YOUR OBJECTIVE: Resume the passage below on deskilling and Haacke's Conceptual art, writing on from its last sentence rather than from the data that follows it.

PAGE:
━━━━━━━━
The crucial issue of “deskilling” is also raised here, and Bryan-Wilson rightly talks about the “reskilling” of the artist. The locus classicus for this discussion in art may be found in Ian Burn’s reflection on Conceptual art, “The 1960s: Crisis and Aftermath.” For Burn, the insidiousness of the deskilling of the practice of art “means a rupture within an historical body of knowledge—in other words, a dehistoricisation of the practice of art.”9 Bryan-Wilson does not raise this question in connection with Haacke’s work, nor is Burn even cited on this account. Bryan-Wilson’s discussion of Haacke’s work as an “excess” that resists immediate apprehension by the viewer is little more than a restatement of the (by now) commonplace that Conceptual art, in replacing the art object with a text, forces the viewer to become a reader in the most uncomfortable of situations. Whatever “rupture” Haacke’s 1971 project may have signified is quickly naturalized. Granted, Haacke’s work demonstrates a great deal of research, but the potential shudder it provokes as a piece of amateur muckraking is quickly dissipated by Bryan-Wilson’s claim that Shapolsky et al . . . represents a new skill set “at the level of the artist’s production” (206).
━━━━━━━━
DATA PROVIDED:
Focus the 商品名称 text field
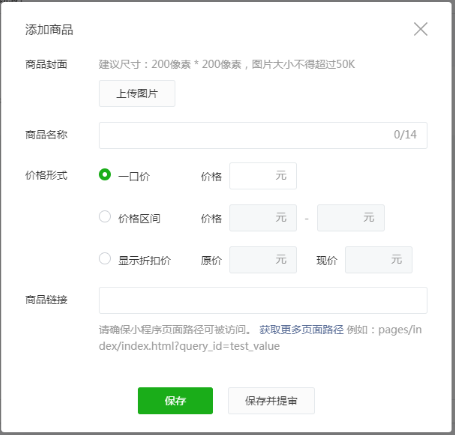The width and height of the screenshot is (455, 435). click(263, 135)
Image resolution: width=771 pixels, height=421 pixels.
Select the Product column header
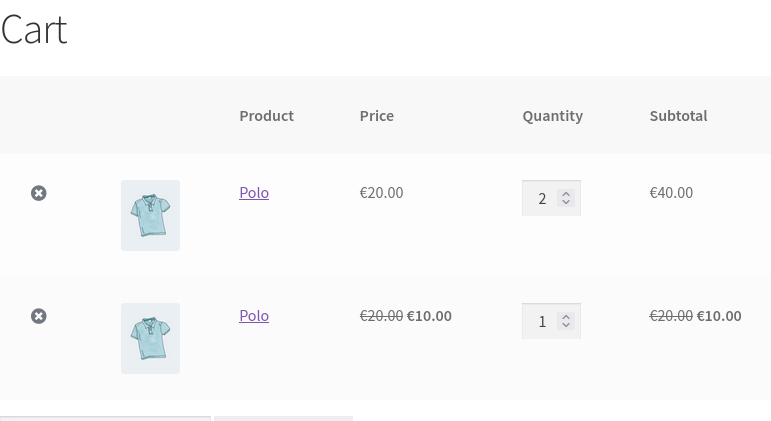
━━━━━━━━
TASK RESULT:
Andre, Morris, and Haacke most likely grasped this truth, but note how the phrase “at the level of the artist’s production” reverberates in the vacuum left by the AWC’s liberalism. Bryan-Wilson remarks repeatedly on the ambivalence that saturated the works of these artists. I would suggest that this ambivalence stems from the fact that their artworks emerged from the world of “insular glamour-glitter careerism” (Ramsden’s pungent phrase) rather than from sociality-practice. Their fatal error was to overlook paradoxes rather than to have integrated them into work. This, according to Ramsden (citing Mao Zedong), is the “unprincipled peace” of liberalism, the surrender to “the dead ‘logic’ of bureaucracy” rather than a truly radical practice.10
To take power seriously is to commit oneself to social conflict. Hundreds of thousands of people on the streets of New York, one million people on the streets of London, hundreds of thousands elsewhere during the February 2003 protests against the threat of a second Gulf War did not stay the hand of the imperial power of the United States and her allies. The political edge of a collective of artists producing work and evading the market did not turn out to be a solution to the social and cultural contradictions gleaned by artists of the 1960s and 1970s. But it was part of the story and one that tends to be reified as “collectivity.” Class solidarity, like “audience,” can be a manic, rational power-construct or the ground for mutual exchange or encounter. For artists like Andre, Morris, and even Haacke, artistic practice speaks for no one in particular; rather, we hear the voice of the “art worker,” or the vox populi of the public sphere. The artist addresses an audience; the audience responds to the spectacle.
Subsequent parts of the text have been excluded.